On 4/7/14, Steven Walling <steven.walling(a)gmail.com> wrote:
On Mon, Apr 7, 2014 at 4:08 PM, Erwin Dokter
<erwin(a)darcoury.nl> wrote:
I feel that I am not being taken seriously. Three
times now I have
indicated what is wrong with this solution, namely that a single font
stack
cannot possibly serve a global website.
I want to ask Steven and Jon how they plan on serving *all* the scripts
and languages in the world in a *single* font stack. There is not a single
font in existence that can possibly support all languages.
I think we actually answered this up front at
https://www.mediawiki.org/wiki/Typography_refresh#Is_there_a_perfect_font_t…

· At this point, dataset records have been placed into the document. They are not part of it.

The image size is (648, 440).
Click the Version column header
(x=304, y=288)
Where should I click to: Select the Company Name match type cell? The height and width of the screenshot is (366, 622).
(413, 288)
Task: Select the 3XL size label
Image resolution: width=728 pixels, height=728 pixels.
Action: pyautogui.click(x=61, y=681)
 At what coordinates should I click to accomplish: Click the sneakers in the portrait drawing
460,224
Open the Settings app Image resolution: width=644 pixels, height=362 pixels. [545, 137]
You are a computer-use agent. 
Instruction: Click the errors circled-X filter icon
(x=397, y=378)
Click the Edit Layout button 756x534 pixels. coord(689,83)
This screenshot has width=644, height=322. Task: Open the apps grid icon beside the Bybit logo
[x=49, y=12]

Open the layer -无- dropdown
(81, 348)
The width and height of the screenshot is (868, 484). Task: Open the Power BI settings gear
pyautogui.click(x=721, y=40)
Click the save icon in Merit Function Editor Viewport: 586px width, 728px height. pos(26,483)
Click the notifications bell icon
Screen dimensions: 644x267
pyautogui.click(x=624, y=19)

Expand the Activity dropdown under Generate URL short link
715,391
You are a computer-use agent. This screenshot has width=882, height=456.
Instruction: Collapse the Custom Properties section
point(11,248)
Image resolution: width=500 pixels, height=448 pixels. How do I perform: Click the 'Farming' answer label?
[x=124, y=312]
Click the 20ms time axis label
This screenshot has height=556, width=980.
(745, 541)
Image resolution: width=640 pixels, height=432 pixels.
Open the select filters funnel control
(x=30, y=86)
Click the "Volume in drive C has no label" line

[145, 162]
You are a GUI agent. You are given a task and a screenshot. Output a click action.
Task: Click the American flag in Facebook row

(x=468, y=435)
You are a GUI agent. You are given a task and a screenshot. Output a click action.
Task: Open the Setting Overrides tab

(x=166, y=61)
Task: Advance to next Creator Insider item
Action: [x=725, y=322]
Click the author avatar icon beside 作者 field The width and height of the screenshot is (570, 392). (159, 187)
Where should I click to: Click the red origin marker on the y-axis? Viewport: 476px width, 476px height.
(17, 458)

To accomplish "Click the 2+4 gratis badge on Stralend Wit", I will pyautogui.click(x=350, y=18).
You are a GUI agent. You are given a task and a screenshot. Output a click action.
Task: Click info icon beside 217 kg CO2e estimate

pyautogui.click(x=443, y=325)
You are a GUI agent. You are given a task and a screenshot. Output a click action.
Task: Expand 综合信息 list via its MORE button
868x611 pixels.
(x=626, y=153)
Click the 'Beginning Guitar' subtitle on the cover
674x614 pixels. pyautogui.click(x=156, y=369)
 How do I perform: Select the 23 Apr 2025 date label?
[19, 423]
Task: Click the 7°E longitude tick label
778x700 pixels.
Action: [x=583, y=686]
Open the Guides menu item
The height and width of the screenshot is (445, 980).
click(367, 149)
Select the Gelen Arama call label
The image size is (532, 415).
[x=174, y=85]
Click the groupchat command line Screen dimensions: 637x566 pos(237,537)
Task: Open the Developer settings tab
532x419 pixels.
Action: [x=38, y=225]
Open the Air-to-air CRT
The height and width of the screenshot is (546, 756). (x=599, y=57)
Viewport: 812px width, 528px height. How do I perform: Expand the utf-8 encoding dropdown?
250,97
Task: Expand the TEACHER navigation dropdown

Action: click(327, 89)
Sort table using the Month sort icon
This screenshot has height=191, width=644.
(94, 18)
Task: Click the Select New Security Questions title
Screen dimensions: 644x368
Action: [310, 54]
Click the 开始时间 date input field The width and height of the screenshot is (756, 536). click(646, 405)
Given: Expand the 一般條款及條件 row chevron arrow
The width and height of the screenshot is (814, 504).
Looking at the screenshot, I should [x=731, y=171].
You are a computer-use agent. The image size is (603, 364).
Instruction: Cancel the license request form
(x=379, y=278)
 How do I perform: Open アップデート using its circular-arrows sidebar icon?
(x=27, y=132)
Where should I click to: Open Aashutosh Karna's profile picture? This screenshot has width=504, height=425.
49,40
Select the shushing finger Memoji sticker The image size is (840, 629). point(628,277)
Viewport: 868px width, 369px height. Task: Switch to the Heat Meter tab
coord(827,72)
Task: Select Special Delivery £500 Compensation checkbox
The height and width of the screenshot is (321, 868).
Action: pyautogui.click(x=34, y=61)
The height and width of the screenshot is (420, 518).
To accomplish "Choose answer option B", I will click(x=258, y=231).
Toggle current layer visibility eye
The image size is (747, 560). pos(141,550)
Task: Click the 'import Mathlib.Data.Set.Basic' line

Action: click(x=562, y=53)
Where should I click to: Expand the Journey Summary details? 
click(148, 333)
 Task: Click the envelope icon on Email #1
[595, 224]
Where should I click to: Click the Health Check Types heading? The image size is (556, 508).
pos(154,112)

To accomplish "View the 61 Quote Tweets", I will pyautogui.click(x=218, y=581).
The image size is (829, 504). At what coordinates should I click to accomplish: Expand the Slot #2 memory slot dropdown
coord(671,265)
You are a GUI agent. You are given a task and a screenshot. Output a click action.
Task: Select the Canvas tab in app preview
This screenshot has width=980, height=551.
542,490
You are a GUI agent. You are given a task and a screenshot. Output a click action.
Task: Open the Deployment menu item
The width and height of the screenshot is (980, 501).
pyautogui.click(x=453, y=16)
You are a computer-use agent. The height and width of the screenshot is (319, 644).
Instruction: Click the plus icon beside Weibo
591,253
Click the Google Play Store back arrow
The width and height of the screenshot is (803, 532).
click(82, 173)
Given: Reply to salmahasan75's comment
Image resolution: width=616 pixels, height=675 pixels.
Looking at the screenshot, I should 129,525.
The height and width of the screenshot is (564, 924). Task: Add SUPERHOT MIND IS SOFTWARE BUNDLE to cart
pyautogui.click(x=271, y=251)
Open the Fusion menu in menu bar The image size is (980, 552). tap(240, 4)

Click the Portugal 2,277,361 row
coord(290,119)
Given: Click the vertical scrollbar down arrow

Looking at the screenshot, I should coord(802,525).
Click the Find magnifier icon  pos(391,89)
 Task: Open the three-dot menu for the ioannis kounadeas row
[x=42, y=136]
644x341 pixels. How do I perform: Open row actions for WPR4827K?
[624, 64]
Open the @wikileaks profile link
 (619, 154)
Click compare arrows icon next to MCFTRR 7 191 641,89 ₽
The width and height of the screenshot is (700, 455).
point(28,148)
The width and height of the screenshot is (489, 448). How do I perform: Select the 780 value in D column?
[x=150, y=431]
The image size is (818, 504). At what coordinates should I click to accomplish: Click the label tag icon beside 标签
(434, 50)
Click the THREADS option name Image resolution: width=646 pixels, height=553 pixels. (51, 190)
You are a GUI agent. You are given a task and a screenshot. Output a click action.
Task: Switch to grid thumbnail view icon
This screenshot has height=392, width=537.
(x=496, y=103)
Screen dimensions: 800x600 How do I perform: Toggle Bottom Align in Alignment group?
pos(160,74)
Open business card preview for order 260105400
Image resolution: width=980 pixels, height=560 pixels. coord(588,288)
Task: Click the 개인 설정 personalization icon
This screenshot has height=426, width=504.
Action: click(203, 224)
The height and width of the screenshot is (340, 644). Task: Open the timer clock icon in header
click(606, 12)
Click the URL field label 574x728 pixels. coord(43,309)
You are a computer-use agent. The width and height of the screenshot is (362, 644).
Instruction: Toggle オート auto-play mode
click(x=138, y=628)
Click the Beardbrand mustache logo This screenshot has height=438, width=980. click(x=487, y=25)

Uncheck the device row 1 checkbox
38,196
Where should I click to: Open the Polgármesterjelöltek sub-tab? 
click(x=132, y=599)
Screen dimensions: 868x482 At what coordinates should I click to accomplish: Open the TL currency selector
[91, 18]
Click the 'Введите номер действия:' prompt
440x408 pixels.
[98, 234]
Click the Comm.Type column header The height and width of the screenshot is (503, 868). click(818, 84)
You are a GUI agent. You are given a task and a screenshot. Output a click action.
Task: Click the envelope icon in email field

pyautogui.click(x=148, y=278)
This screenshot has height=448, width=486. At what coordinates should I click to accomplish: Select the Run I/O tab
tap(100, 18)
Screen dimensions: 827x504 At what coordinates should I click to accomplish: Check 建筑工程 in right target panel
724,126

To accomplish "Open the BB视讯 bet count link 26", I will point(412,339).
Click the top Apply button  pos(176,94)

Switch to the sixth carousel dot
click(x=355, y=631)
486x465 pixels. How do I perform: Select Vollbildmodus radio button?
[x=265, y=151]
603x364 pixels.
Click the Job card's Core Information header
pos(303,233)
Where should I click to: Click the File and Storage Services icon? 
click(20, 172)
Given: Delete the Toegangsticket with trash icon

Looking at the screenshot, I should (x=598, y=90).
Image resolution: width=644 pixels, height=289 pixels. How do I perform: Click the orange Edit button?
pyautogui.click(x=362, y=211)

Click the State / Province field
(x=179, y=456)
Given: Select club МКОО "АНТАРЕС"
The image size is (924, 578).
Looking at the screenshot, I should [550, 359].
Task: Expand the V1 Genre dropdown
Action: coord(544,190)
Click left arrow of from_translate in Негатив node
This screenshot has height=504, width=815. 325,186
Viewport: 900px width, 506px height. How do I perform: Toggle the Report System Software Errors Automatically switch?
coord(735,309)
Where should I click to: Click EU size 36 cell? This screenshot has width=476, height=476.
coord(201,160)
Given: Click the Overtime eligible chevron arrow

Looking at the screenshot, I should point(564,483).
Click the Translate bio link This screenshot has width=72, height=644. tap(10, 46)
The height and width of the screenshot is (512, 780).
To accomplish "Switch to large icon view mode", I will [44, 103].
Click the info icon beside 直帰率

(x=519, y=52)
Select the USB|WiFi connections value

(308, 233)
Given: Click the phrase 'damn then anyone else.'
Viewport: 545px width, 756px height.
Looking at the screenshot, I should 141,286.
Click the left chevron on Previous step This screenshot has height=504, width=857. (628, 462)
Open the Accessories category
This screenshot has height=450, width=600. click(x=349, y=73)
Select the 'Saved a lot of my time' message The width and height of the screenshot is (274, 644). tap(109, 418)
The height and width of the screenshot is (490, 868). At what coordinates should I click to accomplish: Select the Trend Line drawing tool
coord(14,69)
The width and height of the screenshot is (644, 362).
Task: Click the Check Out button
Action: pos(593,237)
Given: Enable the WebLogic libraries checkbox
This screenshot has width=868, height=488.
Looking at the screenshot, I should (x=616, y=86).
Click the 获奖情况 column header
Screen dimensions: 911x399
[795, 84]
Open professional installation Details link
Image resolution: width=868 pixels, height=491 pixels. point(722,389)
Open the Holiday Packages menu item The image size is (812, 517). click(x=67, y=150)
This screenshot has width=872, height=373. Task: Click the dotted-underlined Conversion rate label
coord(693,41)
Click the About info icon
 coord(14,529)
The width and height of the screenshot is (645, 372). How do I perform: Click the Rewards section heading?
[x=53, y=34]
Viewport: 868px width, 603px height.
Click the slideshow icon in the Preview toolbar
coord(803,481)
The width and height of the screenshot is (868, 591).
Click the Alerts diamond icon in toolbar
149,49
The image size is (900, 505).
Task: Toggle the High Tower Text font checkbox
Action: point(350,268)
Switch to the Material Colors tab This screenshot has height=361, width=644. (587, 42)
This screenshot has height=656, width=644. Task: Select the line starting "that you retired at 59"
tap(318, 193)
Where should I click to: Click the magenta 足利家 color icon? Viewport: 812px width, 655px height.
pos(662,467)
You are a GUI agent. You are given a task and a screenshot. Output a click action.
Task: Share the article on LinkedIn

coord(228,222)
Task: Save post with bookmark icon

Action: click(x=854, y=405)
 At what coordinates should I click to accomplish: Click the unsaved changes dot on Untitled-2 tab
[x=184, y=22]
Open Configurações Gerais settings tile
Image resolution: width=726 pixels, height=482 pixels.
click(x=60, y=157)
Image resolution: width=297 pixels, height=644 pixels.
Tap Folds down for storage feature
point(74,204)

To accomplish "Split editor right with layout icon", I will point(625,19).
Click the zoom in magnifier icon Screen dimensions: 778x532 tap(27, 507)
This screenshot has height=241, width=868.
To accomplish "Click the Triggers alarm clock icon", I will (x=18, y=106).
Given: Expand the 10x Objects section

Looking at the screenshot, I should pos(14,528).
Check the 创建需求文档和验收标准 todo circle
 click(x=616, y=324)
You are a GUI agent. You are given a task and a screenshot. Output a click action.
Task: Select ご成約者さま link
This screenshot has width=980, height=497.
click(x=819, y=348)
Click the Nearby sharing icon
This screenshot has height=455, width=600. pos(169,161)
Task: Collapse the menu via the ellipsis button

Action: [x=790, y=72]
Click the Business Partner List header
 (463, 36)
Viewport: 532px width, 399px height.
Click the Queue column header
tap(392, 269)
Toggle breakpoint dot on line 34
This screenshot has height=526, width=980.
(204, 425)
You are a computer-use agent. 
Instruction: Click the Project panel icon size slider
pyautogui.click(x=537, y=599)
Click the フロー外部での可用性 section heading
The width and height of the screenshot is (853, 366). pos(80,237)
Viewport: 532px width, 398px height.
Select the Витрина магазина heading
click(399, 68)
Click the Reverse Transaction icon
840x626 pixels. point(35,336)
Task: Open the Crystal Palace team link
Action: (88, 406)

Ultimately we're shooting for and getting a lot more consistency and
control over the user experience here, for most users. That doesn't meant
that it's perfect. There is definitely not a single font that is available
everywhere that supports all languages. That's why it's a font stack with
fallbacks. We definitely don't gain more consistency across the experience
by moving back to a situation where the styles basically just define no
style.
No you don't get more consistency by moving back to an experience
where you let the browser determine fonts. However you do get a
situation where things are more likely to work for non-latin scripts
(and other issues that have been brought up, if I understand
correctly). Consistency and actually working for all scripts are
separate goals. If you can't satisfy both, you're going to have to
make one take higher priority than the other. I personally consider
the "Actually working for all languages" to be much more important
consideration than consistency.
Which is not to say its impossible to satisfy both. Maybe it is, maybe
it isn't (Not really my area of knowledge). But from what I hear,
currently we are not satisfying both.